Die USA steuern derzeit auf eine Haushaltssperre - einen sogenannten Shutdown - ab dem Wochenende zu. Senatoren der Demokraten von Präsident Joe Biden und der oppositionellen Republikaner haben zwar einen Kompromissvorschlag für einen Übergangshaushalt vorgelegt, der eine Finanzierung der Bundesbehörden bis zum 17. November sicherstellen würde. Bislang sieht es aber nicht danach aus, als ob dieser Haushalt das von den Republikanern kontrollierte Repräsentantenhaus passieren könnte.

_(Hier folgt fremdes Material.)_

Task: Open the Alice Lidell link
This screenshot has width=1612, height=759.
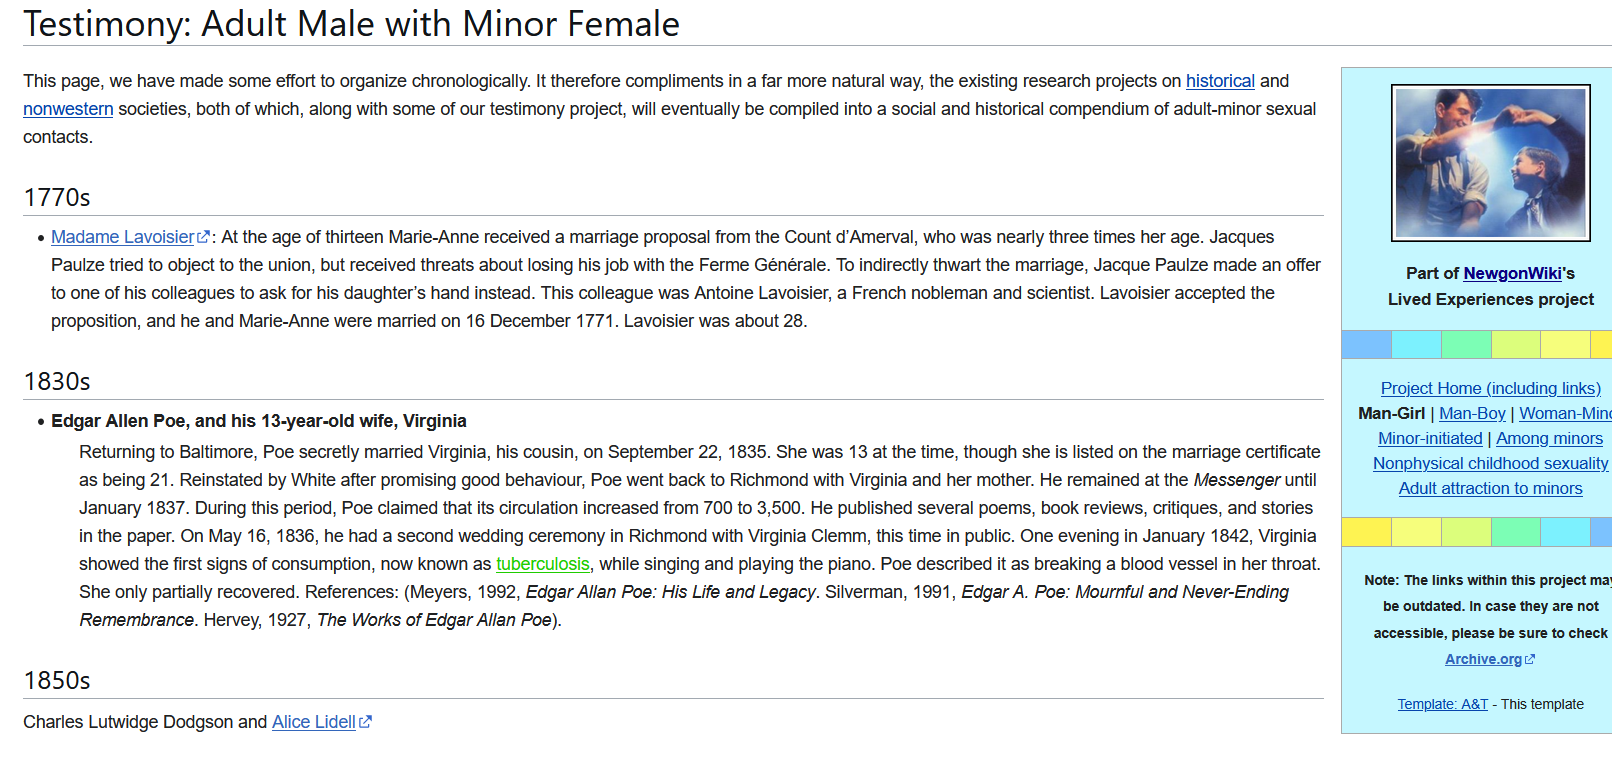Action: click(x=314, y=722)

Der Rechtsaußen-Flügel der Republikaner im Repräsentantenhaus fordert umfassende Ausgabenkürzungen und blockiert deswegen eine Einigung. Die Demokraten haben die Republikaner und deren Anführer McCarthy deswegen scharf attackiert.

Ohne Einigung in letzter Minute tritt in der Nacht auf Sonntag, den 1. Oktober, eine Haushaltssperre in Kraft. Dann müssten hunderttausende Staatsbedienstete in den unbezahlten Zwangsurlaub geschickt und zahlreiche öffentliche Einrichtungen wie Museen und Nationalparks geschlossen werden.